# old disc repair question



## cedar (Jan 22, 2017)

Hi. I acquired an older disc that is need of repair. I have pulled one of the axles off, and there is a housing that the axle goes through that seems as though it should have a bearing, though there is no bearing. The axle is 1 1/8 inch square. The housing and what is lining the housing, is round. Any information on how it works would be appreciated. I am attaching some photos. Not sure of the year, make or model of the disc.


----------



## Redlands Okie (Nov 5, 2017)

Is there any way you can shine a shop light or flash light on the item and try another picture set ?


----------



## Hoodoo Valley (Nov 14, 2006)

That disc still has paint on it so it's not real old but from the pictures, which are pretty darn dark, it looks as though the bushing should be one with the square axle so that they rotate together as one inside the larger bushing? Does it have grease fittings?


----------



## marc_hanna (Apr 10, 2017)

On the first pic it looks like there is a zerk. 

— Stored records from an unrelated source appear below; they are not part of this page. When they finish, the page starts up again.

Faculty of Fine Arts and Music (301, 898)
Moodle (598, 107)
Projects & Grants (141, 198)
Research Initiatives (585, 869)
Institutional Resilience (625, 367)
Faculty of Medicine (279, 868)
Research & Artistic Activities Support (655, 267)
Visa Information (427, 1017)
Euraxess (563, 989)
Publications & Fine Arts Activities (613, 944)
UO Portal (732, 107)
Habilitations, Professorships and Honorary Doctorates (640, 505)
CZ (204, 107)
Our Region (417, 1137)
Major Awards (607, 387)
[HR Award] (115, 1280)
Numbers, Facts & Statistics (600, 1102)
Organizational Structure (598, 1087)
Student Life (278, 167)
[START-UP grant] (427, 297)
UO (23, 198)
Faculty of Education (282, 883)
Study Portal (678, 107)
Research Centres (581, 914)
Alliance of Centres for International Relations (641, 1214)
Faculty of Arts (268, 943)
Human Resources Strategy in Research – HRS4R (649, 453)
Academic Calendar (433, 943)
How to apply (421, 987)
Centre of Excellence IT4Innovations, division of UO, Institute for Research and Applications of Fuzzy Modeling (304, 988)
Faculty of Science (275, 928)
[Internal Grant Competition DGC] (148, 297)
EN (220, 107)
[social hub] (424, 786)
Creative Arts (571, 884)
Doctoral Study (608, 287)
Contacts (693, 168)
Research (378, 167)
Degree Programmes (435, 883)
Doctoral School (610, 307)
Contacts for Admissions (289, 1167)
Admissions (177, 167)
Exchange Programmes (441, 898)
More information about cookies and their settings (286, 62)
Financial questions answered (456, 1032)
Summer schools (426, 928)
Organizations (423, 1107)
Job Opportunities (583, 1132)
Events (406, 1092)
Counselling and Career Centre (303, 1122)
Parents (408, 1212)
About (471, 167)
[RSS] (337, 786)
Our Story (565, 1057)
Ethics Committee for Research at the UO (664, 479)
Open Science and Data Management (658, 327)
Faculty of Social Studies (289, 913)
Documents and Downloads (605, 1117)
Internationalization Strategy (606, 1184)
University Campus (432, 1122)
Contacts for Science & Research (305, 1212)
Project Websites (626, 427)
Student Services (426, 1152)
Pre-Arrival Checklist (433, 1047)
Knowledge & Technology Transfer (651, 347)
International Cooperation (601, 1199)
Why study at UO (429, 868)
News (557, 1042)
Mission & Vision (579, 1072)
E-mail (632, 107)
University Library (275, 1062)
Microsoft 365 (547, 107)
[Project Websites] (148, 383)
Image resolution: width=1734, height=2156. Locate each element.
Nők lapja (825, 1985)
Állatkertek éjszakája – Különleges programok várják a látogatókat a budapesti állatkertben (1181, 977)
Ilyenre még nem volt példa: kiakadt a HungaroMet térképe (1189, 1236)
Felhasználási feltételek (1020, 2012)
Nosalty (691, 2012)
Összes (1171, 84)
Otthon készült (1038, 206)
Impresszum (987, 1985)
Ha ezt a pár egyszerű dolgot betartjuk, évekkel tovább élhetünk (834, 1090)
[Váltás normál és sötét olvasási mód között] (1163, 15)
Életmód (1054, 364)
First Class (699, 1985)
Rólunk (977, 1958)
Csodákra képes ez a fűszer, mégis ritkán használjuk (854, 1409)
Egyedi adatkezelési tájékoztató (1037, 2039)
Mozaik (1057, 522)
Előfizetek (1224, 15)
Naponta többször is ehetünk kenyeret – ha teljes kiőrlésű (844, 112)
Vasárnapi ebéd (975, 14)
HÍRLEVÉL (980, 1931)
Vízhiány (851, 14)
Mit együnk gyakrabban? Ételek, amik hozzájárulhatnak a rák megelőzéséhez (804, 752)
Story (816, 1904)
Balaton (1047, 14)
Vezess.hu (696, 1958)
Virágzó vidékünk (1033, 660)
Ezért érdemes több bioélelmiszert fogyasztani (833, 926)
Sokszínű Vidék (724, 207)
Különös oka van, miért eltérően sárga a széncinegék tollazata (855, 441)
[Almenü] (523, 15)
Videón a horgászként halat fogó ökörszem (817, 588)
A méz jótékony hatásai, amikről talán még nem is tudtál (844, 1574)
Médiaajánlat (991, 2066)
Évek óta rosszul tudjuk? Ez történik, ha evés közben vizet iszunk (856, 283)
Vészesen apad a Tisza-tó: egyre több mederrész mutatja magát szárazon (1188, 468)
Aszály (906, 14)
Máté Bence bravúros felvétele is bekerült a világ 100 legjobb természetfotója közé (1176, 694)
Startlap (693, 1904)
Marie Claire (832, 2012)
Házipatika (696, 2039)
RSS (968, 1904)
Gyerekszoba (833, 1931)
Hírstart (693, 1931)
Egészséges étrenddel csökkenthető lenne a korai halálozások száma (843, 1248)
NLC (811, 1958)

Sent from my iPhone using Tractor Forum


----------



## cedar (Jan 22, 2017)

I can try to get better photos in the daylight today. The flash on my camera is not working.


----------



## cedar (Jan 22, 2017)

tractor beam said:


> That disc still has paint on it so it's not real old but from the pictures, which are pretty darn dark, it looks as though the bushing should be one with the square axle so that they rotate together as one inside the larger bushing? Does it have grease fittings?


There is a zerk fitting.


----------



## cedar (Jan 22, 2017)

Here are some better photos, and photos of the axle.


----------



## cedar (Jan 22, 2017)

more photos...


----------



## RC Wells (Dec 26, 2008)

Real common for Oliver, White, and some John Deere discs to have square bore bearings. Here is a source of replacement bearings, and there are many others: https://www.thebigbearingstore.com/square-bore-disc-bearings/

To repair the square shaft just pick up some hardface rod at your local welding supply. Use that rod to build the shaft up to approximately the original dimensions. Hardface rod does not penetrate, so just puts a hard steel casing on surface of the original shaft so the bearing turns instead of allowing the shaft to turn.


----------



## deerhide (Oct 20, 2016)

Make a rock maple bushing yourself..... An old MF dealership may have them, seems to me they are in 2 pieces.


----------



## Hoodoo Valley (Nov 14, 2006)

RC Wells said:


> Real common for Oliver, White, and some John Deere discs to have square bore bearings. Here is a source of replacement bearings, and there are many others: https://www.thebigbearingstore.com/square-bore-disc-bearings/
> 
> To repair the square shaft just pick up some hardface rod at your local welding supply. Use that rod to build the shaft up to approximately the original dimensions. Hardface rod does not penetrate, so just puts a hard steel casing on surface of the original shaft so the bearing turns instead of allowing the shaft to turn.


That's what I was envisioning how it should work, The shaft taking the wear doesn't sense.


----------